WASHINGTON — Washington early this month became the third state to move toward regulating adviser designations when it issued two concept releases asking for public comments on the issue.
WASHINGTON — Washington early this month became the third state to move toward regulating adviser designations when it issued two concept releases asking for public comments on the issue.
The releases, issued July 6, allow an indefinite comment period on whether the Evergreen State should adopt rules to clarify that anyone using a professional designation implying financial planning expertise would have to be registered as an investment adviser.
The releases also ask for comment on whether the state’s rules should prohibit misleading use of professional designations such as “senior adviser.”
Scope is broadened
The July 6 releases broaden the scope of the state’s inquiry into adopting new rules on the matter. A release issued in April dealt only with “senior adviser” designations that have been proliferating in recent years. Many securities regulators have expressed concern that such designations, which are often awarded with little training, could mislead elderly investors.

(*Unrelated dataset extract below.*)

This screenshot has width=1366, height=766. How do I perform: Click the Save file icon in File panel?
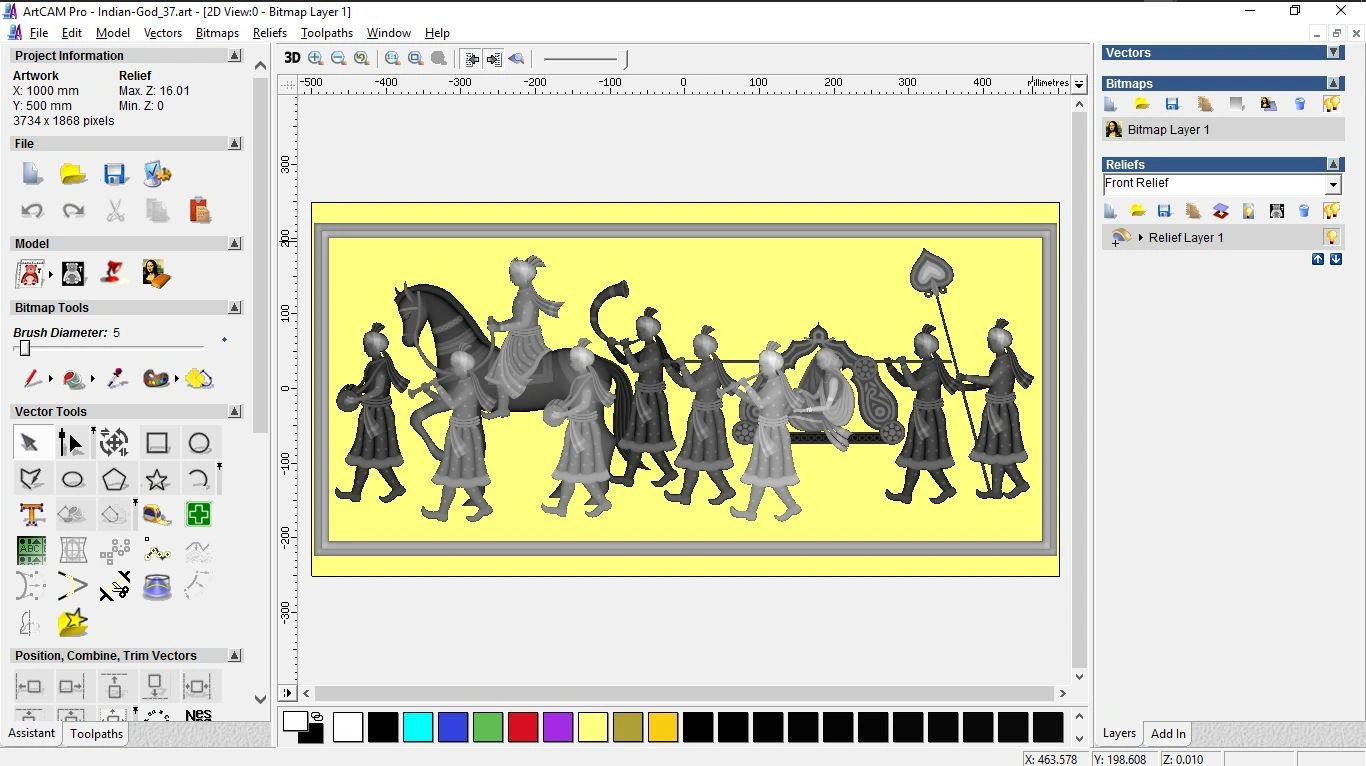(x=115, y=174)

“We’re now seeing new designations,” said Mike Stevenson, director of securities in the Department of Financial Institutions in Olympia.
Mortgage brokers who help people get loans, in particular, are “calling themselves things to help people get mortgages, but they also are indicating they may be helping people with finances and investments,” Mr. Stevenson said. “There’s a great deal of activity in that area.”

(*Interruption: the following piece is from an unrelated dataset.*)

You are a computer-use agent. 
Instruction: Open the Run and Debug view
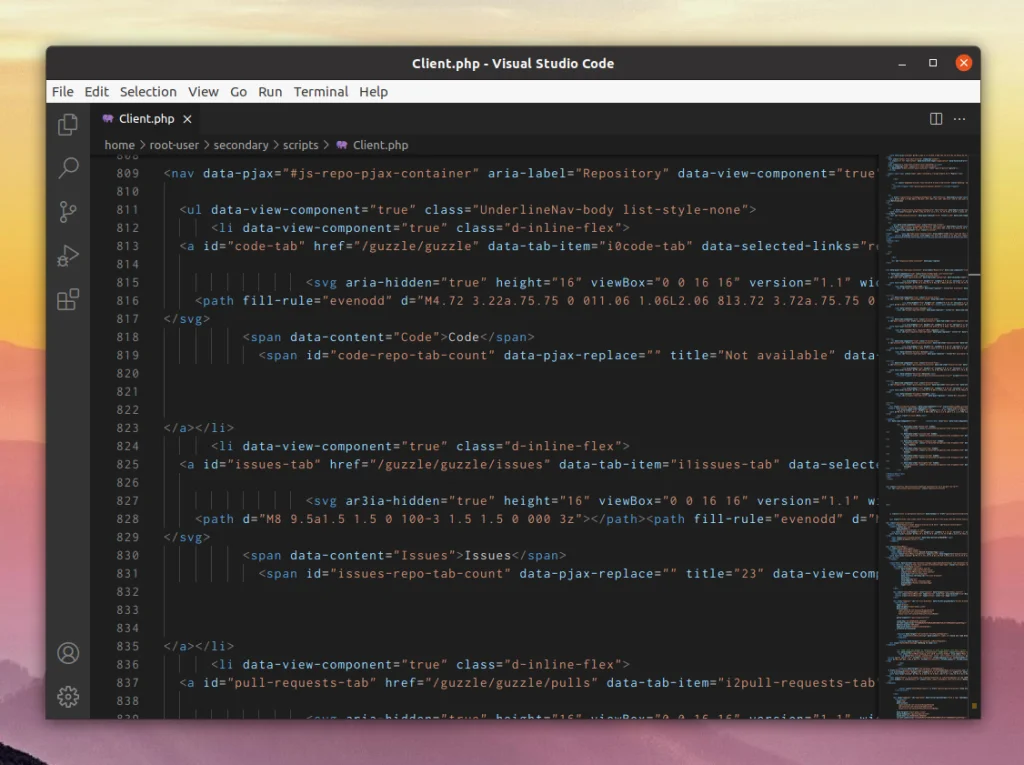(x=68, y=256)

The mortgage brokerage industry has grown over the past five years, Mr. Stevenson said. “That’s the reason we broadened it … to take a look at that area, as well,” he said.
State securities officials also are seeing the use of financial adviser-like designations in connection with advertising for seminars, said Suzanne Sarason, program manager in Washington’s securities division.
Regs stipulate
The state’s securities regulations stipulate that anyone holding themselves out to be a financial planner or adviser must be registered as an investment adviser.

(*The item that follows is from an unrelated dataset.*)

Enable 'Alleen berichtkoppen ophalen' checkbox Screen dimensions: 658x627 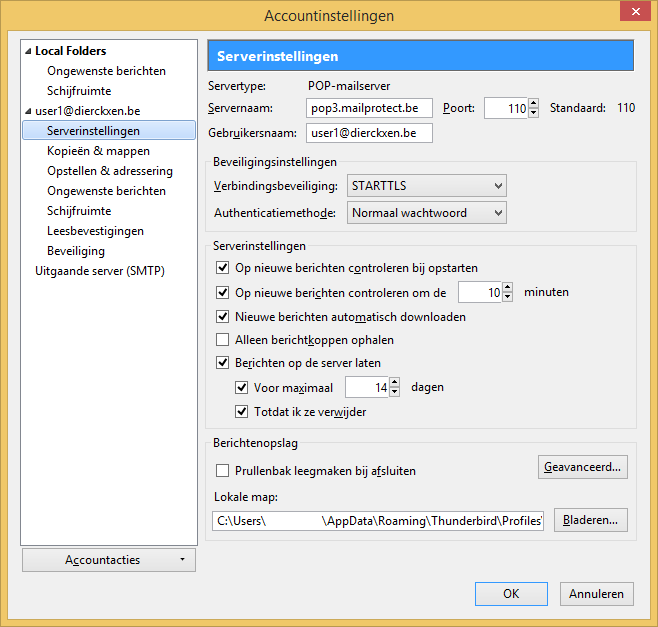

The next step would be for the securities division to issue proposed rules. The state’s rulemaking process takes at least six months after a proposal is made.
“The rules can focus on names that come into vogue,” Mr. Stevenson said.
In addition to possible rules concerning the use of financial planning designations, a second concept release asked for comments on whether it should amend its rules to clarify that misleading use of professional designations is prohibited.
Nebraska this week is set to approve more designations that financial advisers can use, said Jack Herstein, assistant director of the securities bureau in the Department of Banking and Finance in Lincoln.
Nebraska began requiring advisers to use only approved designations last January, “based on the issue of the alphabet soup out there,” he said. “You can’t tell the horse without the program, so we’re going to put a program together.”
Financial advice designations must be approved to be used in advertising or on business cards and letterheads. Other states have been in contact with him to find out about the program, Mr. Herstein said.
So far, the state has approved the use of certified financial planner, chartered financial consultant, chartered life underwriter, chartered financial analyst, personal financial specialist, chartered investment counselor, financial services specialist and life underwriter training council fellow.
Tough rule in Massachusetts
In June, Massachusetts finalized a regulation making it illegal to use unaccredited senior advisory designations.
The North American Securities Administrators Association Inc. in Washington, formed a special committee on senior designations in January to develop possible guidelines governing senior designations. NASAA hopes to have a proposed model rule or law out this fall, said a spokesman, Bob Webster.
The Denver-based Financial Planning Association supports “looking at the proliferation of misleading titles that could affect investor protection,” said Duane Thompson, managing director of the group’s office in Washington.
However, “We hope the states don’t rush to seek individual solutions without waiting first to see what NASAA comes out with,” he said.